対してブルーが落とされたのは最初の馬車以外は最前線の歩兵が多く、重要な駒までは実は攻撃が届いていない。
同等だったはずの戦いは、ここへ来て戦力に大きな差が現れていた。
「うわあ、陰険なやり方だねえ。絶対性格出てるぞ」
呆れたようなルークの呟きに、口元を覆って考え込んでいたアルジェント卿が堪えきれずに吹き出す。
「ふむ、これは有効な攻撃方法ではあるが、確かにこれ以上なく陰険だなあ」
「だよなあ。これだけ煽っておいて、自分側の被害は軽微って……うわあ、怖い怖い」
もう完全に面白がっているルークの呟きに、レイとティミーは言葉も無くただただコクコクと揃って頷く事しか出来なかった。
『くう……参りました』
今回は、相手が参ったと言った時点でブルーも素直に攻撃をやめたので、そこで投了となった。
「お見事。そしてお疲れ様。なかなかいい勝負だったよ。とても勉強になった」
真顔のルークがそう言って拍手をし、アルジェント卿も大きく頷いてレディローズの健闘を称えた。
レイとティミーも顔を見合わせて笑顔で頷き合い、揃って惜しみない拍手を贈ったのだった。

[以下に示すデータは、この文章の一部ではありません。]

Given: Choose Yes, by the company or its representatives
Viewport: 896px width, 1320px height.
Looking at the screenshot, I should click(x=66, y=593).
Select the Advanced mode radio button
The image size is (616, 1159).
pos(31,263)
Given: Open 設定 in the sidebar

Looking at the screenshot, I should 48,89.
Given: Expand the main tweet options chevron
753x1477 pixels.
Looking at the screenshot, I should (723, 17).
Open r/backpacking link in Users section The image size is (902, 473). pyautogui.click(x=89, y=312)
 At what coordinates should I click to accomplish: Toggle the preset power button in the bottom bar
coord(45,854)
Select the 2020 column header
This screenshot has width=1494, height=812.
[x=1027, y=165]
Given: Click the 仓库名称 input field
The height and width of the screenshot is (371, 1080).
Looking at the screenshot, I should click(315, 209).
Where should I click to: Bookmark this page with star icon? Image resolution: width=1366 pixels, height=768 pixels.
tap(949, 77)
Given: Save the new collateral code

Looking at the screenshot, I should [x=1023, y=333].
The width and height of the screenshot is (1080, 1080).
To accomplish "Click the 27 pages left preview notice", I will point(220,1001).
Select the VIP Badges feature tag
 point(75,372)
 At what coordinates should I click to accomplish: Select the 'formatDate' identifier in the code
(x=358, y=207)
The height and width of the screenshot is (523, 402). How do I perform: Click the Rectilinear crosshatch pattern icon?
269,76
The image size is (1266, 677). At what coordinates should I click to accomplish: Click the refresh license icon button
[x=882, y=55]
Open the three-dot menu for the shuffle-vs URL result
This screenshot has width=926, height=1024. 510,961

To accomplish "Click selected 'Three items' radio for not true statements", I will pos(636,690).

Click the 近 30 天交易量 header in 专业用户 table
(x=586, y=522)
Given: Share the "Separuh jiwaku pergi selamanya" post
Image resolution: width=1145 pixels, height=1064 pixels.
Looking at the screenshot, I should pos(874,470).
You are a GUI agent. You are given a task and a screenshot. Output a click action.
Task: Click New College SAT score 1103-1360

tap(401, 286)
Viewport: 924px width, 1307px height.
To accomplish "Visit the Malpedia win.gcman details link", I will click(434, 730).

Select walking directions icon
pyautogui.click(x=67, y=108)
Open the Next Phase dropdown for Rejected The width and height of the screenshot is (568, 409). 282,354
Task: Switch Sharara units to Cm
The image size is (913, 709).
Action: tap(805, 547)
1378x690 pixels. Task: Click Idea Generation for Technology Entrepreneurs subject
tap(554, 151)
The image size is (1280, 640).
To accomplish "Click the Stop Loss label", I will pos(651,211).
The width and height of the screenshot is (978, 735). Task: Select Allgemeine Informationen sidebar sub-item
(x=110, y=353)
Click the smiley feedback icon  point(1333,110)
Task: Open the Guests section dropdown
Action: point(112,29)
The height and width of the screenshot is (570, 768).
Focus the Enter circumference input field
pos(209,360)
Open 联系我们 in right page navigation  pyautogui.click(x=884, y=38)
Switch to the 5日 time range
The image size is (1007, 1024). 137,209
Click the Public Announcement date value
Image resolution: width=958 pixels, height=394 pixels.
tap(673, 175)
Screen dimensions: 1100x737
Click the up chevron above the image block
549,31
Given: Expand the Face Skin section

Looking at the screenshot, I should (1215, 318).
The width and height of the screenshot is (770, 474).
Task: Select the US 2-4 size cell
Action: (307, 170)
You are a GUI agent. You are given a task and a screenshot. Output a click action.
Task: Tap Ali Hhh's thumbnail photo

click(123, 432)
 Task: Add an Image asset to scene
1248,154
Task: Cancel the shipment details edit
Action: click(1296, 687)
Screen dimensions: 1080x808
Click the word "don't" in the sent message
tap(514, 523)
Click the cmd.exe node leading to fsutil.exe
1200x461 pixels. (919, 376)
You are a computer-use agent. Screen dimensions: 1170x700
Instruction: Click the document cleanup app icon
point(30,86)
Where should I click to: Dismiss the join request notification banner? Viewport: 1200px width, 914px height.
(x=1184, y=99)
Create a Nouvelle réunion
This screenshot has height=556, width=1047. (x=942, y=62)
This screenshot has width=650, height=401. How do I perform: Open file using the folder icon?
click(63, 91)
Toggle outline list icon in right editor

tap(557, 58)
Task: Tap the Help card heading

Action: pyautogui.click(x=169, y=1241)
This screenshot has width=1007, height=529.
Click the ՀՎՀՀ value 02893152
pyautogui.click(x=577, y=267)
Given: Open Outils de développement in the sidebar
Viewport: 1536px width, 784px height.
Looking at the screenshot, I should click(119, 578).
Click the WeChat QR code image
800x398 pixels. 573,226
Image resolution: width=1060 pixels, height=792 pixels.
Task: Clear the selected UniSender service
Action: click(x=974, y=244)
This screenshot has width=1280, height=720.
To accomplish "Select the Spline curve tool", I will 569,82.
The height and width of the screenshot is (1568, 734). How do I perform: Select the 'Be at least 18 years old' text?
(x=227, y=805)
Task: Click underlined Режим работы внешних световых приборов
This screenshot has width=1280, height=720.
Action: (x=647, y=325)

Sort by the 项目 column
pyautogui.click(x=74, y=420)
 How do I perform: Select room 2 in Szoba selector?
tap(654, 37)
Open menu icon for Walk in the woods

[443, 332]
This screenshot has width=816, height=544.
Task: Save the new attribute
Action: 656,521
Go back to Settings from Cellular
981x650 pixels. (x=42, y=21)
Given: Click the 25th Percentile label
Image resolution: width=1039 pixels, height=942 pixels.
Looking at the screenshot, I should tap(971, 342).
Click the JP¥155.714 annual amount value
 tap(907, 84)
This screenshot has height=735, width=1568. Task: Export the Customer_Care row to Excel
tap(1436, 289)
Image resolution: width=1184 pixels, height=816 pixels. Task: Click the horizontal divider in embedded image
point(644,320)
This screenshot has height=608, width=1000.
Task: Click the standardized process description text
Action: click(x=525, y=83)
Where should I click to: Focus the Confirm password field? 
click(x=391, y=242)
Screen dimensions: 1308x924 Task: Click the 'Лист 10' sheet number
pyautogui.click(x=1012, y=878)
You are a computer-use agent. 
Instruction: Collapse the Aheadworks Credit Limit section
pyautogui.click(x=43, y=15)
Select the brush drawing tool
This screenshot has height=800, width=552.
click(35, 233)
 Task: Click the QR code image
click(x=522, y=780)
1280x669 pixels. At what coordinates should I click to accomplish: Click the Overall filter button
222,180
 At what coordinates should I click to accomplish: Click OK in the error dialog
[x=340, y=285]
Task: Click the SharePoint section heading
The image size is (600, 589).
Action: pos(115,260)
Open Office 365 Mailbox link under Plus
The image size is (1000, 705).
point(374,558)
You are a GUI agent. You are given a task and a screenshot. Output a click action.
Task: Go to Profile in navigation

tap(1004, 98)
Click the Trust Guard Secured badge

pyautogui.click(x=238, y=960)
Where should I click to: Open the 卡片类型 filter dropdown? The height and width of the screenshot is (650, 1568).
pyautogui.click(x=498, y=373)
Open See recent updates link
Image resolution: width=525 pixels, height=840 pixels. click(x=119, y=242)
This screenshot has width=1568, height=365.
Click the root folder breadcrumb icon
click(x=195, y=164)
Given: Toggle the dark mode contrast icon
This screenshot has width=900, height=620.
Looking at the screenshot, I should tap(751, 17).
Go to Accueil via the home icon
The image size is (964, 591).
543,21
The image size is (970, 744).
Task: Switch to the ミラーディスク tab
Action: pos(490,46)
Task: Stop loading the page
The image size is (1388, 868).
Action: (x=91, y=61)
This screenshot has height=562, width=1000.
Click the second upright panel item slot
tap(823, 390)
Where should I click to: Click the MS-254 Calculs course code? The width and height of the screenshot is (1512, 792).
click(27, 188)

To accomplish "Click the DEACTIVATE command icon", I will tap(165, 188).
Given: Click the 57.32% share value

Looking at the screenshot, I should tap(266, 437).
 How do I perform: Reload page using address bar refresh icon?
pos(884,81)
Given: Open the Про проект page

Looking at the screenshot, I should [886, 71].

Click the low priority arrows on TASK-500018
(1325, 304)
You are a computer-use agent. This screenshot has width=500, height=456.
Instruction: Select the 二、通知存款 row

『そうね。確かにとても良い勝負をさせてもらったわ。まだまだ自分が未熟だってことがよく分かった。もっともっと精進しなくてはね』
ローズクオーツの駒は、そう言って一度だけぴょんと飛び跳ねると、そのまま倒れてコロコロところがり相手の王の駒に当たって止まった。
『おやおや、また拗ねて消えてしまったな』
おかしくて堪らないとばかりにブルーのシルフがそう言い、ふわりと飛んでレイの右肩に座った。
『まあ良い。きっとそのうち何事もなかったような顔でまた現れるさ』
「そうだな。いやあ本当に勉強になったよ。戻ったらマイリーに教えてやろう。絶対悔しがるぞ」
「なんならもう会議は終わってるはずだから、シルフを飛ばしてやれ、間違いなくすっ飛んでくるぞ」
こちらも面白がっているアルジェント卿の言葉に、ルークが遠慮なく吹き出す。
「あはは、そりゃあいい。じゃあ是非そうさせてもらおう、なんならラピスに言ってお相手願えばいいんだよな」
『ああ、構わんぞ。彼とは一度サシで勝負してみたかったのだよ』
その言葉に笑ったルークがその場で本当にマイリーを呼び出すのを見て、レイとティミーだけでなくブルーのシルフをはじめとしたそれぞれの竜の使いのシルフ達までが揃って大笑いをしていたのだった。